As the day gets closer

The last two weeks have been really grueling for me. It’s not even just because of all the work travel, the flight delays and cancellations and the unforeseen hotel stays in cities I didn’t think I’d end up in. It’s because as the day gets closer to the wedding, all I think about is the fact that Ed won’t be there. It sounds really obsessive, unhealthy, and maniacal to a degree, but I can’t really help it. It tends to happen whenever I finish something and feel good about it, or when I am thinking about the food or the decor and in the back of my mind, I wonder what he would have thought about it. Lately, it’s because I’ve been listening to potential wedding music, and every song I choose to listen to seems to remind me of him. And then I tear up and think…. why can’t he be here with us? I’ve told this to so many people, but when you are planning big events in your life, whether it’s your upcoming graduation, your wedding, your child’s birth, you always think that the people you love the most will be there for you.
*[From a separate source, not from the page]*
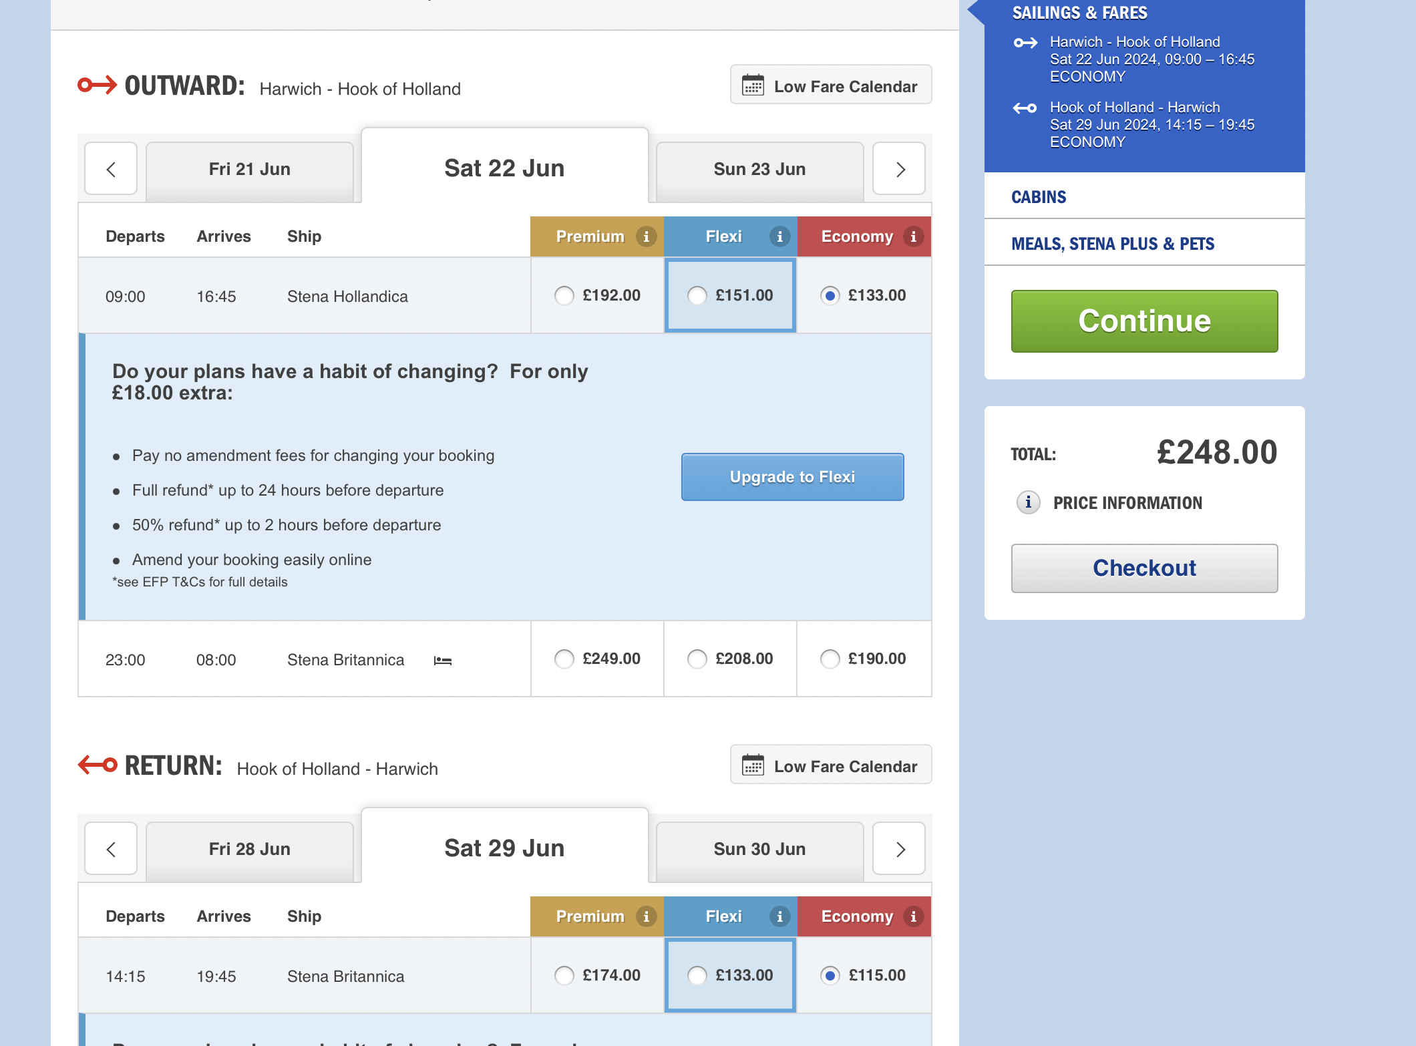Click the cabin bed icon beside Stena Britannica
The image size is (1416, 1046).
443,661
So when they aren’t, it’s absolutely heart wrenching, especially when they aren’t here due to unnatural causes.

I feel the way I do about my wedding the way I do about the anniversary of his death and his birthday. As the day approaches, I feel like I am getting closer and closer to seeing him again. He will make an appearance in some way, or I will feel his presence even though I know he is physically not there. There’s no logic in any of that thinking; it’s just a feeling I have in my gut.  I wish he were here. I need to see him again.